Un’attenzione particolare è stata rivolta dallo studioso a Dino Campana, a cui ha dedicato il volume Dino Campana, biografia di un poeta (Marcos y Marcos 1985, 19902, poi Feltrinelli 20033), che nel 1985 ha ottenuto il Premio “Gandovere”-“Sergio Antonielli” per la critica, nonché i saggi Cultura di Campana e significati dei «Canti Or-fici» (1985) e Il torrente e la gora: esperienza del viaggio e paradossi della temporalità nel pelle-grinaggio di Dino Campana (2011) e un’edizione dei Canti Orfici (1989). Dal 2011 si è dedicato all’edizione integrale delle opere di Vincenzo Consolo per la collana I Meridiani. Da ricordare, inoltre, i numerosi interventi di critica militante, su periodici come «Belfagor», «Pubblico», «Domus», «L’Indice», «Linea d’ombra», «L’Unità», «Diario» e la collaborazione con Radio Popolare e con la Radio della Svizzera italiana.
Laura Piazza
Nata a Siracusa nel 1985, si è diplomata nel 2012 all’Accademia d’Arte del Dramma Antico dell’INDA, diretta da Fernando Balestra. Per l’Istituto Nazionale del Dramma Antico è stata Antigone nella tournée 2011/2012, Ifigenia ne “Il canto dei vinti” per la regia di Mauro Avogadro (2011) e la Figliastra ne “I sei personaggi in cerca d’autore” per la regia di Monica Conti (2012).
Ha lavorato con Giorgio Albertazzi, Mauro Avogadro, Fernando Balestra, Emiliano Bronzino, Antonio Calenda, Monica Conti, Luca De Fusco, Claudio Longhi, Alessandro Maggi, Carmelo Rifici, Roberta Torre, Roberto Trifirò. Dal 22 febbraio 2016 è in scena con il monologo “Ghertruda la mamma di A.” di Davide Rondoni, per la regia di Filippo Renda, prodotto dal Teatro Stabile di Brescia. Interessata al rapporto tra teatro e poesia Laura Piazza cura dal dicembre 2014 “La poesia e la fontana” presso il Teatro Sala Fontana di Milano in collaborazione con il poeta Davide Rondoni.
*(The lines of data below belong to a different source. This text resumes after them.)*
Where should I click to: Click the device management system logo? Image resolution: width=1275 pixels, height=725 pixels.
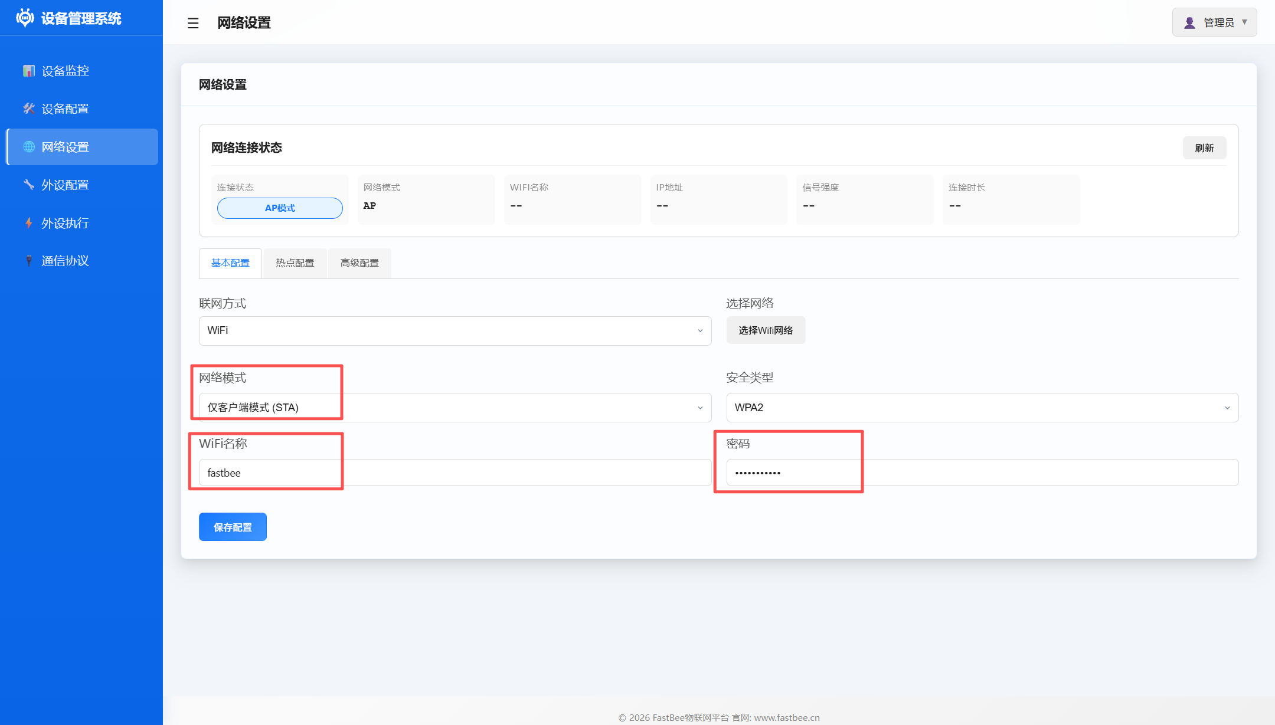25,18
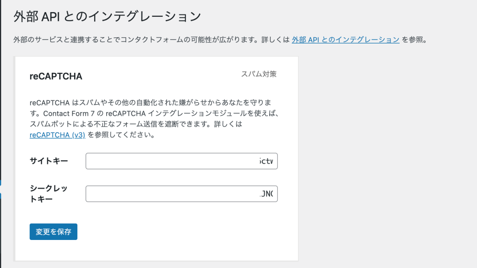Open the 外部 API とのインテグレーション help link
The height and width of the screenshot is (268, 477).
tap(346, 40)
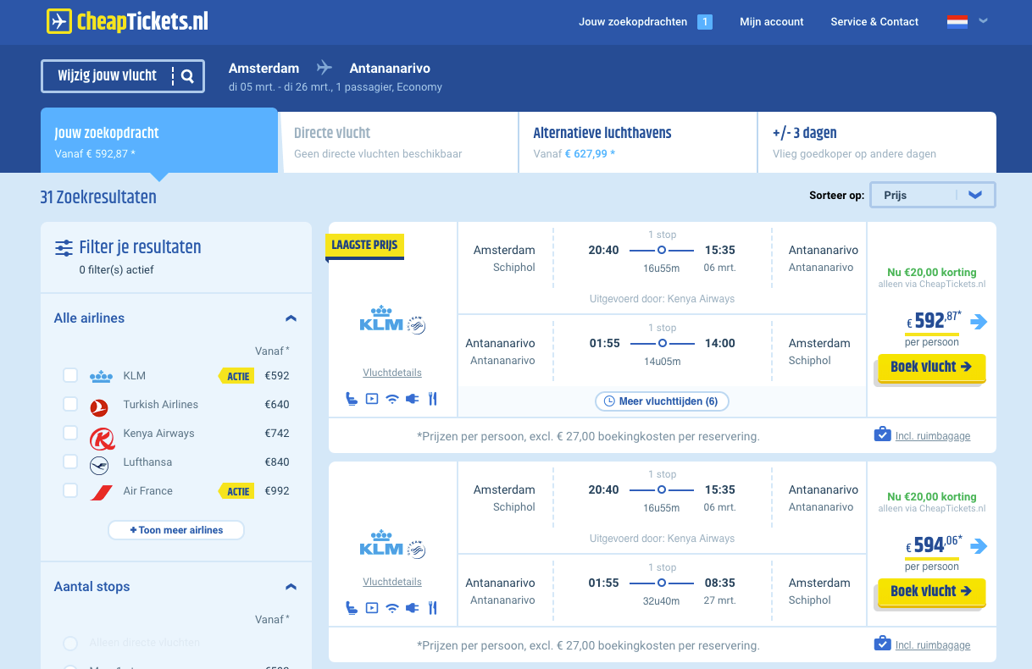Click the CheapTickets.nl logo

125,22
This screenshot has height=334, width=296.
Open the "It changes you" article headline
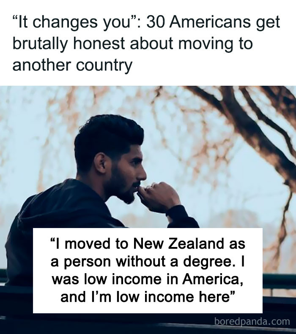146,43
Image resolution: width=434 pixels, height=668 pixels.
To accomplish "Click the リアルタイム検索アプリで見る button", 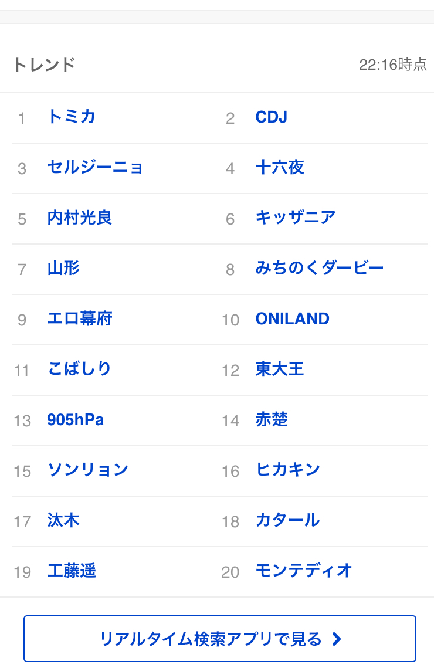I will click(x=220, y=639).
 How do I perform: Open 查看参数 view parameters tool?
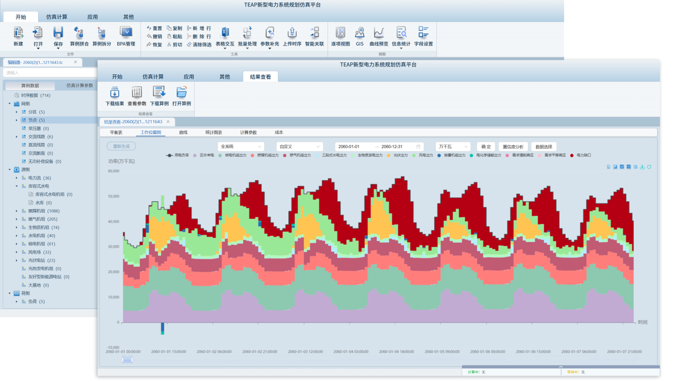137,93
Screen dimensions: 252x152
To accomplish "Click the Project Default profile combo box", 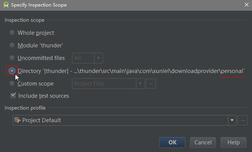I will [x=124, y=120].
È dottore di ricerca in Italianistica e collabora con l’Università di Catania in qualità di cultrice di Discipline dello Spettacolo. Ha pubblicato diversi saggi tra cui “Il gesto, la parola, il rito” (Il Melangolo, 2012) e “Il teatro di Mario Luzi”, prima monografia sulla drammaturgia luziana (Premio Centro Studi Mario Luzi 2015).